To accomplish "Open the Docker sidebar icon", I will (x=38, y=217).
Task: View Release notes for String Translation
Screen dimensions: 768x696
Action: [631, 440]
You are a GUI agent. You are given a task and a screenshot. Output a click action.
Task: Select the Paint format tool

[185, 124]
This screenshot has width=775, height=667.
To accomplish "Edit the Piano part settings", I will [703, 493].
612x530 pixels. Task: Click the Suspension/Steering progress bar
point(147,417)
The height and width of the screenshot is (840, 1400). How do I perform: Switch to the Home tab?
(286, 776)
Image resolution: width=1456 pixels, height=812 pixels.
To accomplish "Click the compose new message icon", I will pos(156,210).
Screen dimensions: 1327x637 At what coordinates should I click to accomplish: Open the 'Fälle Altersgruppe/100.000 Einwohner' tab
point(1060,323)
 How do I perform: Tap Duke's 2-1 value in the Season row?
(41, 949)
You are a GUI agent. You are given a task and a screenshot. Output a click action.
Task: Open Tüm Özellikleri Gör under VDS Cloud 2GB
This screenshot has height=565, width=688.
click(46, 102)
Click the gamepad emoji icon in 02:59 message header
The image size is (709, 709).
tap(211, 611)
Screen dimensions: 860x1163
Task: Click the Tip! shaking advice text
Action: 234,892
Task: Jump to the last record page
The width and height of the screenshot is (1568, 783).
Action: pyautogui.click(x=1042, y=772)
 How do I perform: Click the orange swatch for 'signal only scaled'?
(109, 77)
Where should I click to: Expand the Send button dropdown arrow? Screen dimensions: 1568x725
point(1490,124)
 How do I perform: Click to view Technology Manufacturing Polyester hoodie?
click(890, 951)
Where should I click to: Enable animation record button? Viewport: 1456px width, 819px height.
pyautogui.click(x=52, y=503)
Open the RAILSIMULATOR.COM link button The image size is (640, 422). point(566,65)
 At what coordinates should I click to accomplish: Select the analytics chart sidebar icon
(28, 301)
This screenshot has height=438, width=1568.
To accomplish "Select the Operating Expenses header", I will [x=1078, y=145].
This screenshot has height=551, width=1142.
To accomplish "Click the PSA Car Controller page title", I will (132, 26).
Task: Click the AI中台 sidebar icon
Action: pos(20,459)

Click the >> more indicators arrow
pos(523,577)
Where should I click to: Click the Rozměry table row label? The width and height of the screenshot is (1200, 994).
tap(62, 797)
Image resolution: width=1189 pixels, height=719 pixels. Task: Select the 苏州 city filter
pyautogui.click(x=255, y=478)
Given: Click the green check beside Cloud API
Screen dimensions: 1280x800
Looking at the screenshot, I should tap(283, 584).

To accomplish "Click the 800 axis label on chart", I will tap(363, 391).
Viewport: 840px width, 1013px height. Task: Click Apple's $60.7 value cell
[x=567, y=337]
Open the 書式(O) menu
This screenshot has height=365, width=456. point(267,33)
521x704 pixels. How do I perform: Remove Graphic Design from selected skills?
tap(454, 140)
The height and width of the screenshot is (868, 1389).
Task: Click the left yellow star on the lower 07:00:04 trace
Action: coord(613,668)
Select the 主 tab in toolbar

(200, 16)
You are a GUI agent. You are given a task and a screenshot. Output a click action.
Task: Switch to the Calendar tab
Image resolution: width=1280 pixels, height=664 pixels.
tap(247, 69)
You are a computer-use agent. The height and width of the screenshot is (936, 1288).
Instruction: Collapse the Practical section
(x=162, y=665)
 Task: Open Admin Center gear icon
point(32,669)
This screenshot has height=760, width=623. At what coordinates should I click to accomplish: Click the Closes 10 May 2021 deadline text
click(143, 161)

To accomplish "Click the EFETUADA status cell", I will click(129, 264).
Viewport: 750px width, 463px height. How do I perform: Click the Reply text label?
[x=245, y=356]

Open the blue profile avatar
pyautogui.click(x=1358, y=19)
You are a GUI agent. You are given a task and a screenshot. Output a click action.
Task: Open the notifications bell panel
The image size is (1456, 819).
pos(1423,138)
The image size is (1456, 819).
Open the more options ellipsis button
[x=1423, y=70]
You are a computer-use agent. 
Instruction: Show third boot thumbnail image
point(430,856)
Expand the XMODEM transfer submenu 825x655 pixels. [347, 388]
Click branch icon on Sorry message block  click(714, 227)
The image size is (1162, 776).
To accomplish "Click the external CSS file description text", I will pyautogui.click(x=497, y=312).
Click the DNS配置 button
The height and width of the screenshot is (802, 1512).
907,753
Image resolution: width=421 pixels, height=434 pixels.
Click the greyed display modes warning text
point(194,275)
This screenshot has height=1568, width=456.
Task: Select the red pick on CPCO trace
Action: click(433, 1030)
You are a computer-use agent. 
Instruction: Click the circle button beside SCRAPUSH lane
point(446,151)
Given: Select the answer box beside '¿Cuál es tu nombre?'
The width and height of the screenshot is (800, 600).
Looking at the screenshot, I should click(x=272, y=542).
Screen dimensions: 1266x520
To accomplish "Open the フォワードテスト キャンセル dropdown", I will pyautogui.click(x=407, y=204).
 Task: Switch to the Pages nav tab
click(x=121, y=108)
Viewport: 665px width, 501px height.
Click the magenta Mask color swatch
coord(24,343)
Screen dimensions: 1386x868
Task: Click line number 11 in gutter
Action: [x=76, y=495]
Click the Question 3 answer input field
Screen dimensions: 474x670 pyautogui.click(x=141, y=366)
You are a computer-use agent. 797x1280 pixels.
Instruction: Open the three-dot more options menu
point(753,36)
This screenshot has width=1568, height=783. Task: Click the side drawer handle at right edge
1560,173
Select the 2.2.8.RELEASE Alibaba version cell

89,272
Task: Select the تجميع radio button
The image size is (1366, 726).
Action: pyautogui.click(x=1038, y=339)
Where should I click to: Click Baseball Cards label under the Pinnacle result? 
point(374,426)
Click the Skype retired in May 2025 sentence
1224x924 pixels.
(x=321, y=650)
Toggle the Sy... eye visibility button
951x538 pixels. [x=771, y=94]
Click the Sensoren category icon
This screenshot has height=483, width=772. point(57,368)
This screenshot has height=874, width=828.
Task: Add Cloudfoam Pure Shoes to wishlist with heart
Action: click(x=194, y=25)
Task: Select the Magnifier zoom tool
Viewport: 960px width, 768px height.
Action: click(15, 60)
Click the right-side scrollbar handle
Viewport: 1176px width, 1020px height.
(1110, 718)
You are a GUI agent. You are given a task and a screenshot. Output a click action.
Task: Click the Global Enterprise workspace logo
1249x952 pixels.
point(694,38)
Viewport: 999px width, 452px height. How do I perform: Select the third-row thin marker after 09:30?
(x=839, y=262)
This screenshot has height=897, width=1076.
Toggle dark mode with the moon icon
□ □ □ □ □
[WHAT YOU NEED TO DO] Return the lines exactly as they appear, from the line containing "Screen dimensions: 1266x520" through the line containing "point(694,38)", both included.

[RESULT OF THIS EXERCISE]
Screen dimensions: 1266x520
To accomplish "Open the フォワードテスト キャンセル dropdown", I will pyautogui.click(x=407, y=204).
 Task: Switch to the Pages nav tab
click(x=121, y=108)
Viewport: 665px width, 501px height.
Click the magenta Mask color swatch
coord(24,343)
Screen dimensions: 1386x868
Task: Click line number 11 in gutter
Action: [x=76, y=495]
Click the Question 3 answer input field
Screen dimensions: 474x670 pyautogui.click(x=141, y=366)
You are a computer-use agent. 797x1280 pixels.
Instruction: Open the three-dot more options menu
point(753,36)
This screenshot has width=1568, height=783. Task: Click the side drawer handle at right edge
1560,173
Select the 2.2.8.RELEASE Alibaba version cell

89,272
Task: Select the تجميع radio button
The image size is (1366, 726).
Action: pyautogui.click(x=1038, y=339)
Where should I click to: Click Baseball Cards label under the Pinnacle result? 
point(374,426)
Click the Skype retired in May 2025 sentence
1224x924 pixels.
(x=321, y=650)
Toggle the Sy... eye visibility button
951x538 pixels. [x=771, y=94]
Click the Sensoren category icon
This screenshot has height=483, width=772. point(57,368)
This screenshot has height=874, width=828.
Task: Add Cloudfoam Pure Shoes to wishlist with heart
Action: click(x=194, y=25)
Task: Select the Magnifier zoom tool
Viewport: 960px width, 768px height.
Action: click(15, 60)
Click the right-side scrollbar handle
Viewport: 1176px width, 1020px height.
(1110, 718)
You are a GUI agent. You are given a task and a screenshot. Output a click action.
Task: Click the Global Enterprise workspace logo
1249x952 pixels.
point(694,38)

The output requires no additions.